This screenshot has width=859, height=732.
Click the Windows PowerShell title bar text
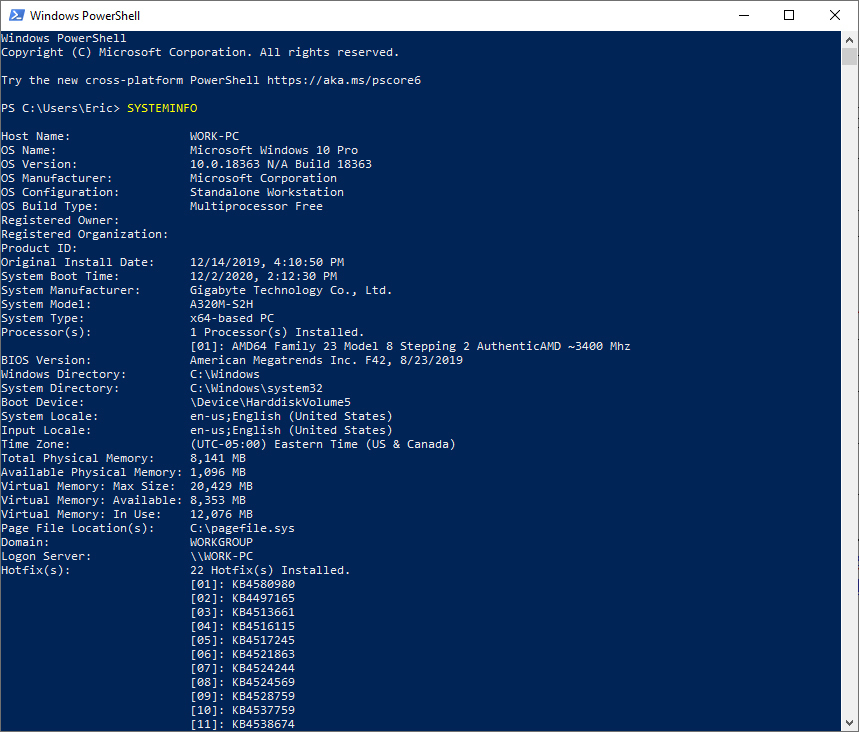(88, 15)
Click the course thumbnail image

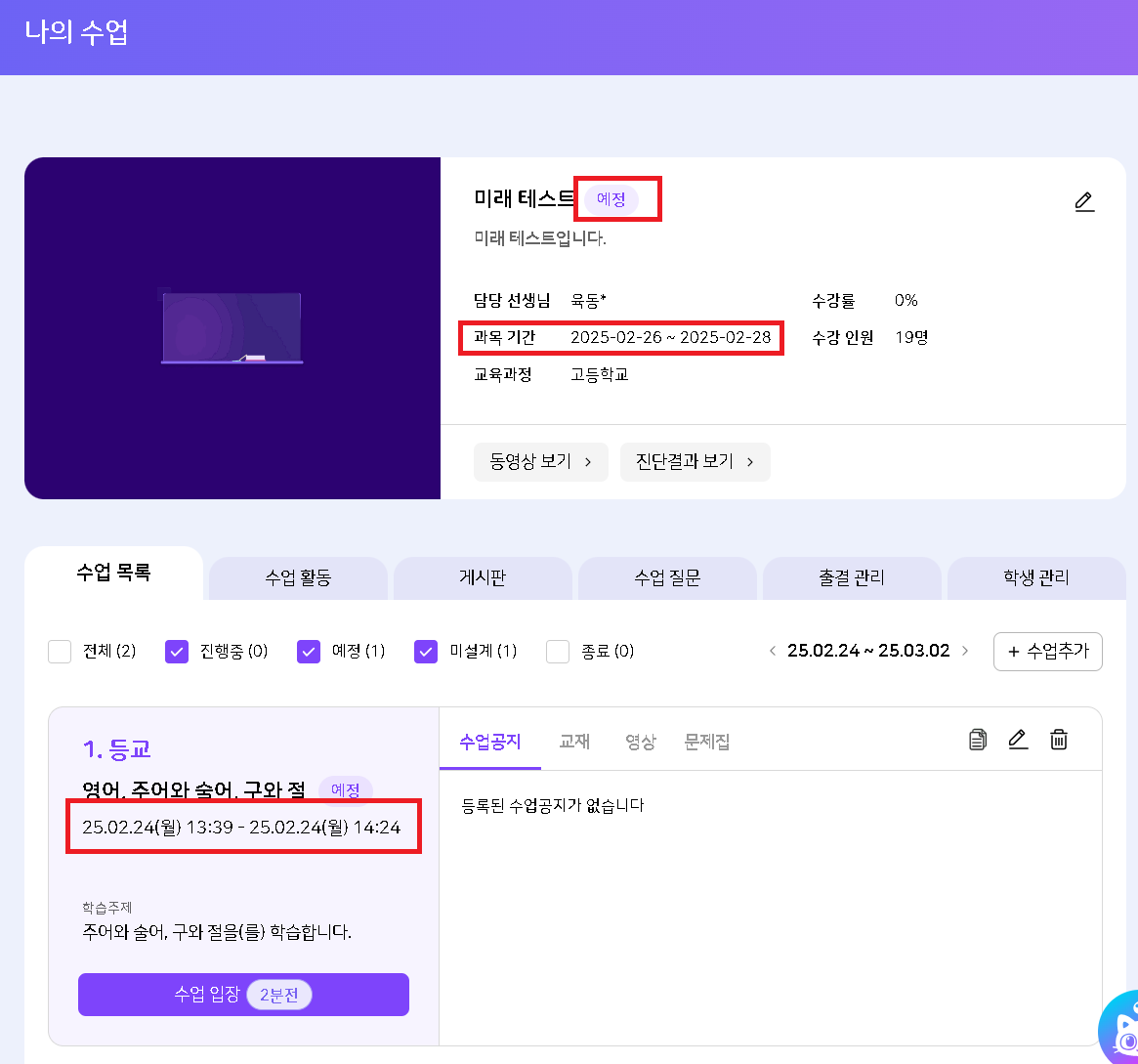[232, 328]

——————————

• _WORK TO COMPLETE_: Word for word, restate the lines from the one containing "Click the Windows PowerShell title bar text" through the end of the listing, and nothing more. Skip the pictures.

• _RESPONSE BOX_:
Click the Windows PowerShell title bar text
(88, 15)
Click the course thumbnail image

[232, 328]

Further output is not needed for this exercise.